1. Cyber Law - the basics of intellectual property and privacy protection as well as the frameworks of regulatory controls.
2. Bridging intrusion analysis and forensic explanation for fulfilling regulatory reporting requirements.
3. Intellectual Property - safeguarding data as economic property and forensics challenges when data is exploited.
4. Privacy protections: information-theoretic research and best practice.
5. For better or worse: the role of data mining on discovering new useful information and reverse identification from aggregated data.
6. The driving compliance issues: Sarbanes Oxley, HIPAA, GLBA and 1386.

his tutorial is derived from the nation's leading executive forum on IT Security which has been attended by over 3,000 IT security managers and reflects the need for a solid understanding of the legal and regulatory framework we now must consider in all aspects of our systems lifecycles.
Who should attend: This tutorial provides a vital foundation in security that is essential for all systems developers, designers, programmers and analysts. Security must become an integral component of all systems and not an add-on appendage created only after the systems have been exploited. In addition, researchers, technology developers/managers, and students interested in an overview of the selected research topics and challenges in the field can also benefit from this tutorial.
As a value added service, attendees of this tutorial may qualify for earning CEP credits towards the proficiency requirement of CISSP.

Kenneth W. Kousky, Founder & CEO of IP3, Inc.: Ken Kousky is a veteran of the IT software and services industries. Few individuals are able to blend such a broad range of experience and expertise as an executive (Ken was Founder and CEO of Wave Technologies, a NASDAQ publicly-traded independent technology company for six years), as an educator (he's taught at the University of Pennsylvania and Washington University in both the School of Engineering, the School of Arts & Sciences and the Business School as a teaching fellow, adjunct professor, and as Director of the Center For Communications and Network Management), and as a technologist (he's been a software industry executive and holds a CISSP, (Certified Information Systems Security Professional). His years of experience as both an educator and an entrepreneur (recipient of Entrepreneur of the Year award) are reflected in his business and professional accomplishments. He is a visionary in the computing technology, education and marketing industry with three successful start-ups, two major mergers and an IPO under his belt.
Today Ken is CEO of IP3, Inc., an information security consulting firm, and serves on the IEEE New Standards Committee. He also serves on the advisory boards of several universities: Saginaw Valley State University’s College of Business & Management Advisory Board, St. Louis Public School Foundation, Webster University's Business School Advisory Board, and Washington University Arts and Sciences and National Council.
Ken received his Master's degree in Economics from the University of Pennsylvania in 1978. He also holds a Bachelor's degree in Economics and Urban Studies from Washington University.

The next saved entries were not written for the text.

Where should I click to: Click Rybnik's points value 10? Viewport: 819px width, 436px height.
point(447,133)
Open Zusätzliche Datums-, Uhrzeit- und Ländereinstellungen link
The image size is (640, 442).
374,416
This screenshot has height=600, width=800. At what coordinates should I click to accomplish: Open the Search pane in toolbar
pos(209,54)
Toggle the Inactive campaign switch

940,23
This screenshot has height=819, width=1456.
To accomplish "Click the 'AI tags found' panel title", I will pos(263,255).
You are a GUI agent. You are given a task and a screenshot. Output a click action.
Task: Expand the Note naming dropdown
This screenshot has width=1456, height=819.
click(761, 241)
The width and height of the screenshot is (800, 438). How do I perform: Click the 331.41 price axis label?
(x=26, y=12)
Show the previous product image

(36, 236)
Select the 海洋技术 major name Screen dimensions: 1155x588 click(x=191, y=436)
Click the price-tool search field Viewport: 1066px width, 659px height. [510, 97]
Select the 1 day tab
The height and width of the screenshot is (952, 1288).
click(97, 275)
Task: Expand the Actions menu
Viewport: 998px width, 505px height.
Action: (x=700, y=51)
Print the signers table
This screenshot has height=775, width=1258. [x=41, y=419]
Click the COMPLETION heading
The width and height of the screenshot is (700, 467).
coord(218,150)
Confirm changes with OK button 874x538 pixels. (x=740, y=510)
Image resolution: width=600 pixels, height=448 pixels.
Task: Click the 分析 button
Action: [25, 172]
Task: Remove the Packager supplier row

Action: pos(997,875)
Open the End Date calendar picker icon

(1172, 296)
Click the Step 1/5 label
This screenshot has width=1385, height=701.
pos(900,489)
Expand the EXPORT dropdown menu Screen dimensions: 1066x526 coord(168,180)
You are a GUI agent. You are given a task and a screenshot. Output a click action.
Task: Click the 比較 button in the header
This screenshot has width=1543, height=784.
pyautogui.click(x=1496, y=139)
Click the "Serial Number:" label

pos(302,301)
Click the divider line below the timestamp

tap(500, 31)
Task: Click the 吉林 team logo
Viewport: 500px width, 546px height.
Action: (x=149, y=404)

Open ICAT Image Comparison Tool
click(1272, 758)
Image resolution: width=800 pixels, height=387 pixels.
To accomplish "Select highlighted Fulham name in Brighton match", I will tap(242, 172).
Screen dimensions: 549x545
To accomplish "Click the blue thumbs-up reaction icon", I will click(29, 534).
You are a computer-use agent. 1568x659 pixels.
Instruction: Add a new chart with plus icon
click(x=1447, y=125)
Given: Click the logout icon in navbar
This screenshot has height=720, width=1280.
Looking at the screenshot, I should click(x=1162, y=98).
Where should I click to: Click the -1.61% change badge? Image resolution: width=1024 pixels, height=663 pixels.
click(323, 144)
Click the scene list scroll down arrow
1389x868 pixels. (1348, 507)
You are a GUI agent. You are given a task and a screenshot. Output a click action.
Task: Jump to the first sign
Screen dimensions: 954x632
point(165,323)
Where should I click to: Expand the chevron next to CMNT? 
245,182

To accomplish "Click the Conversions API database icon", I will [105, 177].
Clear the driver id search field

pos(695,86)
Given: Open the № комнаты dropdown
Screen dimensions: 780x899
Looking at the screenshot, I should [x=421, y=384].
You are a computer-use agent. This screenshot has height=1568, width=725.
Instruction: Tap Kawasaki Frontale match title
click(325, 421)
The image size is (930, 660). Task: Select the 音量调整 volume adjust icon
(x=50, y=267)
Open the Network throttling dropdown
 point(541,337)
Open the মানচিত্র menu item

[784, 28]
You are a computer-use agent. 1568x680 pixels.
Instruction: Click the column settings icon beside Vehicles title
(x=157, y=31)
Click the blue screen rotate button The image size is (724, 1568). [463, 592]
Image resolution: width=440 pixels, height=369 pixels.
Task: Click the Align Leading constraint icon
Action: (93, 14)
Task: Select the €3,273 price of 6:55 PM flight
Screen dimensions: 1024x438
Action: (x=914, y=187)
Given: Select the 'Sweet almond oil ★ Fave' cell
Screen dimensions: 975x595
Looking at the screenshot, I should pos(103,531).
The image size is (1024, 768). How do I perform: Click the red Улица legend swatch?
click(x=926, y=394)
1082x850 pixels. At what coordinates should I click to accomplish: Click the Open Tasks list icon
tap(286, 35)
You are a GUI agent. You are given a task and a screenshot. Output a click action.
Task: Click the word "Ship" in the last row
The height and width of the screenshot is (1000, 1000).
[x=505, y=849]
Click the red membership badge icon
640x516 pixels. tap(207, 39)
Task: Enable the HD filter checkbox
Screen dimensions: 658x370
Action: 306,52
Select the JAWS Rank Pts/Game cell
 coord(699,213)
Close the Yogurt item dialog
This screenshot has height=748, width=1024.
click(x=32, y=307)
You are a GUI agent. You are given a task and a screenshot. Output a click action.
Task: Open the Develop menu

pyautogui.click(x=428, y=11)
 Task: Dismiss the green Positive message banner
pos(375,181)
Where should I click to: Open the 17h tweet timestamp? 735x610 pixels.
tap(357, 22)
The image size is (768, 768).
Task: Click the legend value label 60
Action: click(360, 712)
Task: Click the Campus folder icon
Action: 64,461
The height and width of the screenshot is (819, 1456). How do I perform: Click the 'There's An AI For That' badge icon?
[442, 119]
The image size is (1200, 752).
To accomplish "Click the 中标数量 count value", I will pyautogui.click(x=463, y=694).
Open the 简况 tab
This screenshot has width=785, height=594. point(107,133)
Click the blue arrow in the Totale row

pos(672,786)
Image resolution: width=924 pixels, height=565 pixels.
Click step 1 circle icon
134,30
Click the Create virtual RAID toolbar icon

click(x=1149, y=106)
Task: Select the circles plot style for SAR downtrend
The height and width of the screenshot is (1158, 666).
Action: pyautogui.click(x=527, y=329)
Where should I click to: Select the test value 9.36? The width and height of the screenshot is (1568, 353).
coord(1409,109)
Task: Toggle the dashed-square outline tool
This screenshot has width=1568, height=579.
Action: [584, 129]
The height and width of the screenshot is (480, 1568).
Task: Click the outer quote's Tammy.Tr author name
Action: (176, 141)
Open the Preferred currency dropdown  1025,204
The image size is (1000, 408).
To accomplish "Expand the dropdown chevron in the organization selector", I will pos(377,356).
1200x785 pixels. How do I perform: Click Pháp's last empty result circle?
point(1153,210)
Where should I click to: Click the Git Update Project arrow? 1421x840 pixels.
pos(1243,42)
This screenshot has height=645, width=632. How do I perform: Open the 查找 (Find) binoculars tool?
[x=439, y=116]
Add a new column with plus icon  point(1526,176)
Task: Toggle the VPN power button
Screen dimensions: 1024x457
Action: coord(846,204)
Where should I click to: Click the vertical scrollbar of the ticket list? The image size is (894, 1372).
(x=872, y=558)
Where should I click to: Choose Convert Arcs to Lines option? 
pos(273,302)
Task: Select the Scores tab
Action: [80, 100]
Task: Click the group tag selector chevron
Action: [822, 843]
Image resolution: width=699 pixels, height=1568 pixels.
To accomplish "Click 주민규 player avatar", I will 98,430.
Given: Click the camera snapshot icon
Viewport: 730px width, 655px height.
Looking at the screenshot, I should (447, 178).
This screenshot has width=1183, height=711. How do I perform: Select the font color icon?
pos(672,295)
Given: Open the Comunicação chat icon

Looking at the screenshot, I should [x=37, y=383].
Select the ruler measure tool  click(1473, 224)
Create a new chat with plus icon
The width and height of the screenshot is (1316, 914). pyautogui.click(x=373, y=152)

Professor Bon K. Sy, Ph.D., CISSP, Queens College & Graduate Center/CUNY: Bon Sy received his Ph.D. (1988) in Electrical and Computer Engineering from Northeastern University in Boston, Massachusetts. He is currently a full Professor of the University Graduate Center and Queens College of the City University of New York (CUNY). From September of 1997 to August of 1998, he was on sabbatical leave joining the PAMI (Pattern Analysis and Machine Intelligence) Group as the visiting Associate Professor of the University of Waterloo, Canada. He recently joined the rank of CISSP as certified by the International Information Systems Security Certification Consortium.
Professor Sy has over 60 prestigious journal and conference articles to document his funded research projects. He is the holder of the patent on his data mining technique for model discovery, and the lead author of the book entitled “Information-Statistical Data Mining” published by Kluwer Publishing (now Springer) at 2003 in its International Series in Engineering and Computer Science. He has served as an invited expert to testify in front of the Technology Committee for Government of the New York City Council, the academic chair and invited speaker of the VoIP security expo, as well as the chair for the conference workshop in data mining for security control included in DMIN06.